Les visites liées à un arrêt de travail

  • La visite de reprise

    La visite de reprise est obligatoire après une absence pour maladie professionnelle, un congé maternité, un accident du travail ayant entraîné un arrêt de plus de 30 jours, ou un arrêt maladie non professionnelle de plus de 60 jours. Elle a lieu à la reprise ou dans les huit jours qui suivent. Cette visite permet au médecin du travail de s’assurer que le salarié est apte à reprendre son poste ou de préconiser des aménagements. Elle est un levier clé pour éviter une désinsertion professionnelle en garantissant une reprise adaptée à l’état de santé.

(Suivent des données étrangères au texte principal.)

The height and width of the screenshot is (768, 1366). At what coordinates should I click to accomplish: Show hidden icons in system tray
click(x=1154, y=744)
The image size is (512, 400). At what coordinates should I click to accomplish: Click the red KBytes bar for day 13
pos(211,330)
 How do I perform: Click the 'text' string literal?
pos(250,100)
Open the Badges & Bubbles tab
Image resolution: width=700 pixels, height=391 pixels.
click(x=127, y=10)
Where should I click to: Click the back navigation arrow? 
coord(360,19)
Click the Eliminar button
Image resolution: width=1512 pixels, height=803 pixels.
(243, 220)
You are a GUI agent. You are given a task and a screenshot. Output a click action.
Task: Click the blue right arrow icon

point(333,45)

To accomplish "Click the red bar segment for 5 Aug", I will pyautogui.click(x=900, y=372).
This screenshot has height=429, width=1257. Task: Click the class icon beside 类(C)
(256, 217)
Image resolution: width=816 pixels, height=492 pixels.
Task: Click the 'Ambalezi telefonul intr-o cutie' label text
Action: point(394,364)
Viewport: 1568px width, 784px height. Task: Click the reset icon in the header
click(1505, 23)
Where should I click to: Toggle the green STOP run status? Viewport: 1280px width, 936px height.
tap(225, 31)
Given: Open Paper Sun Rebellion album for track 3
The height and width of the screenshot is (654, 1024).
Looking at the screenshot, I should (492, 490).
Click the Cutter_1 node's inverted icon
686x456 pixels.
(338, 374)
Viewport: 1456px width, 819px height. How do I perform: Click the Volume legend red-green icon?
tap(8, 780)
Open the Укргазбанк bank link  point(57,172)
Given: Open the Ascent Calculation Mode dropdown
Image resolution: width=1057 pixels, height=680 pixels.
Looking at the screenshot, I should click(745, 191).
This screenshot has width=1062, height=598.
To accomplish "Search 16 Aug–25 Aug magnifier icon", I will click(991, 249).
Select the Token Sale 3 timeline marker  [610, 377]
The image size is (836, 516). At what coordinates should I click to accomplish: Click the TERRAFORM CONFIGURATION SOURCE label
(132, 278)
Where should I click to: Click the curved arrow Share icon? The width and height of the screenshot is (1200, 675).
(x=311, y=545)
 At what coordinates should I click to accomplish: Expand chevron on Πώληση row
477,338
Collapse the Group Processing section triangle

  • La visite de pré-reprise

    La visite de pré-reprise peut être à l’initiative du salarié, du médecin du travail, du médecin généraliste ou du médecin conseil de la sécurité sociale. Elle permet au salarié d'échanger avec le médecin du travail afin de réfléchir à son avenir professionnel et de favoriser son retour et son maintien dans l’emploi en tenant compte de son état de santé. Il faut être en arrêt au minima 30 jours pour pouvoir faire cette visite. Elle n’a aucune conséquence sur l’arrêt de travail, se fait à la demande du salarié, l'employeur n'en a pas connaissance.

    Le médecin peut ensuite recommander :

    • Des aménagements et des adaptations du poste de travail ;
    • Des préconisations de reclassement ;
    • Des formations professionnelles à organiser en vue de faciliter le reclassement ou la réorientation professionnelle.
  • Le rendez-vous de liaison

    Le rendez-vous de liaison n’est pas un rendez-vous médical, mais une rencontre, facultative, organisée entre l’employeur et le salarié en arrêt de travail. ​​​​​Le but est de maintenir le lien entre les deux parties, de discuter des perspectives de retour à l’emploi et d'identifier les dispositifs nécessaires pour faciliter une reprise adaptée. Le SPST peut, si nécessaire, y participer.

    L’employeur doit informer tous ses salariés de l’existence de ce rendez-vous et peut le proposer à tout salarié en arrêt de plus de 30 jours. Si le salarié accepte le rendez-vous, l’employeur doit lui proposer une date dans les 15 jours. Suivant la situation et les éventuels besoins identifiés, le Service de Prévention et de Santé au Travail peut y être associé sous différentes formes. 

    Un refus du salarié a bénéficié du rendez-vous de liaison proposé par l’employeur est sans conséquence pour lui.